DONETSK, Ukraine: The European Union (EU) was set to approve punishing sanctions against Russia on Tuesday over its role in the Ukraine crisis, as fighting in the strife-torn east again prevented international experts from reaching the crash site of Malaysian flight MH17.
For the third day running, an unarmed team of Dutch and Australian police ditched plans to travel to the scene of the disaster as “there is currently too much fighting on and around the road to the crash site,” said the Dutch justice ministry.
The Ukrainian military confirmed early on Tuesday that violence was still raging.
“Pockets of insurgents are continuing to fire on Ukrainian positions from the towns of Snizhne, Torez and Shakhtarsk,” said the military, referring to towns all located within about 30 kilometers (18 miles) of the site.
The fresh conflict came a day after rebels admitted Kiev had regained control over part of the vast site, where the remains of some of the 298 victims from the MH17 crash still lie 12 days after the disaster.
Kiev would not confirm the rebels’ claim, saying only that its troops had entered a string of towns around the scene.
“Things are fluid at the moment. Someone who has control of it now may not have control in a few hours,” said Michael Bociurkiw, a spokesman for monitors from the Organization for Security and Cooperation in Europe (OSCE) in rebel-held Donetsk about 60 kilometers (35 miles) away from the site.
Bociurkiw also blasted as “absolutely unconscionable” that the remains of the victims still lie out in the open.
Dutch authorities leading the probe feared the remains of some of the 298 victims may never be recovered.
“I believe the chances are not very good” of recovering the corpses, Dutch police chief Gerard Bouman told parliament in The Hague.
Data from the doomed plane’s black boxes showed the crash was caused by shrapnel from a rocket explosion, Kiev said on Monday.
The information from the flight recorders was decrypted in Britain after pro-Russian rebels handed them to Malaysian officials.
Possible war crime
United Nations High Commissioner for Human Rights Navi Pillay on Monday condemned the downing of the Malaysian airliner as a possible war crime and demanded a “thorough, effective, independent and impartial investigation.”
“This violation of international law, given the prevailing circumstances, may amount to a war crime,” she said.
More than 1,100 people have been killed in the fighting that has engulfed eastern Ukraine over the past three months, the United Nations said, a toll that does not include the plane crash victims.
Local authorities in rebel stronghold Lugansk said on Tuesday five people were killed and eight wounded due to “constant firing” on the town over the past 24 hours.
The Red Cross has said Ukraine is now in civil war—a classification that would make parties in the conflict liable to prosecution for war crimes.
Western powers, meanwhile, are moving to tighten the screws on Russia, which they blame for fanning the rebellion by supplying it with weapons.
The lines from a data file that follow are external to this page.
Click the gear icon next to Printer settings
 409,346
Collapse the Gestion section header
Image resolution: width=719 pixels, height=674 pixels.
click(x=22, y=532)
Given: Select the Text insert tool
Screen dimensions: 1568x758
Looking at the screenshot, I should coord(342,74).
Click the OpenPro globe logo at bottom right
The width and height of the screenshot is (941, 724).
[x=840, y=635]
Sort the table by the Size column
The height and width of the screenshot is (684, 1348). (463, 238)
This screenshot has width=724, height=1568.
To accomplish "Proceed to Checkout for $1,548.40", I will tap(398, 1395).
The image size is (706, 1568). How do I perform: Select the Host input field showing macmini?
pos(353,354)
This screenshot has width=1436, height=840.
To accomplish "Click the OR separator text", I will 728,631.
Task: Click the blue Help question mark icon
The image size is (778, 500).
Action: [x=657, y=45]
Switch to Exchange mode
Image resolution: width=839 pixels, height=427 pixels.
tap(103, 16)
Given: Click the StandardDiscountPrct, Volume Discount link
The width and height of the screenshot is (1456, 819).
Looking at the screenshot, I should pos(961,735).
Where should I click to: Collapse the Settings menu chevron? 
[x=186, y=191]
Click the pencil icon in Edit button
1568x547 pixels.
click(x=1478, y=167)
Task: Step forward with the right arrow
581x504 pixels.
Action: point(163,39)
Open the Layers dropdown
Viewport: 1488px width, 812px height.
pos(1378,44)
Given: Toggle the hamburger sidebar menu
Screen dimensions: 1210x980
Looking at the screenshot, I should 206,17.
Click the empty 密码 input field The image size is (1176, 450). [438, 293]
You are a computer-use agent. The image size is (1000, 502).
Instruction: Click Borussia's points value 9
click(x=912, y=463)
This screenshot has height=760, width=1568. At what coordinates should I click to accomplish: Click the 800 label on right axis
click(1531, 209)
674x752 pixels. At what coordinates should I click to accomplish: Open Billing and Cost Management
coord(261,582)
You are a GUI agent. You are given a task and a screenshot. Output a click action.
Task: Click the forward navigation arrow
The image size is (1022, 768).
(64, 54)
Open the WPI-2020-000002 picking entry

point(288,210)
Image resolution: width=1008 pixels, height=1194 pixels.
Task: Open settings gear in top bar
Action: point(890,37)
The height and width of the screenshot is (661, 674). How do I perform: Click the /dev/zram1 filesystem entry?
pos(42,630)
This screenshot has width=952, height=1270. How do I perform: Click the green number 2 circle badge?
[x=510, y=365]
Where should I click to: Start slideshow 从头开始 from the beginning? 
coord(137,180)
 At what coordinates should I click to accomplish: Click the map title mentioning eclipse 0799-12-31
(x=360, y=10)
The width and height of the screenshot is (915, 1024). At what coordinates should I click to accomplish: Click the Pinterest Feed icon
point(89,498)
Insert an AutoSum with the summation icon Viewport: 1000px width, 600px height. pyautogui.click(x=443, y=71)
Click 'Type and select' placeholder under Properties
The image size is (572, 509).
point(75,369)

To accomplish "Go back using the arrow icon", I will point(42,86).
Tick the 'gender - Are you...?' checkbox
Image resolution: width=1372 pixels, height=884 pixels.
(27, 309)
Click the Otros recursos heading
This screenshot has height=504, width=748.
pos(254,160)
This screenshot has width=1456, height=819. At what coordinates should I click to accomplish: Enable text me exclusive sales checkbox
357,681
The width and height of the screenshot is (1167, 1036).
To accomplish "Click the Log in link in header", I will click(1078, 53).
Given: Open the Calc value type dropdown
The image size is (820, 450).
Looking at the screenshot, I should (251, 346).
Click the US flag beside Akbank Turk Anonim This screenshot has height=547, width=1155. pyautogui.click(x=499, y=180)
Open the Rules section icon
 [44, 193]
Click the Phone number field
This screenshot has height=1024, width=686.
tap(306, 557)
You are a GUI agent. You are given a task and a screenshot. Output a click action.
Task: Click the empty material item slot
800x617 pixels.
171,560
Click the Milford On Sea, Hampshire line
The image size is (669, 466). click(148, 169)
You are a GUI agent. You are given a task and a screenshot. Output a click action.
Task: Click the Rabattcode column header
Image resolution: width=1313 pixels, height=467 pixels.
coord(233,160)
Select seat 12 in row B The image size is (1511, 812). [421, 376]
Envoys from the 28 states meeting in Brussels are expected to widen sanctions by approving sector-wide embargoes in four key areas: access to capital markets, defense, dual-use goods and sensitive technologies, including in the energy sector.
The sanctions are likely to sink Russia—which posted zero growth in the second quarter after a first-quarter contraction—into recession.
Washington, which believes Russia supplied the missile system used to attack MH17, has also released photographs to bolster its claim that Moscow was taking a direct role in the conflict by firing into Ukraine.
Russia has denied the Western accusations, and rebel commander Igor Strelkov has also said his side did not have anything to do with the MH17 disaster.
“I don’t know how the plane was downed, by what means. I only know that it was downed and that’s it. The only thing I can say is that my men did not down it,” said Strelkov, adding that he did not have any BUK missile systems in hand.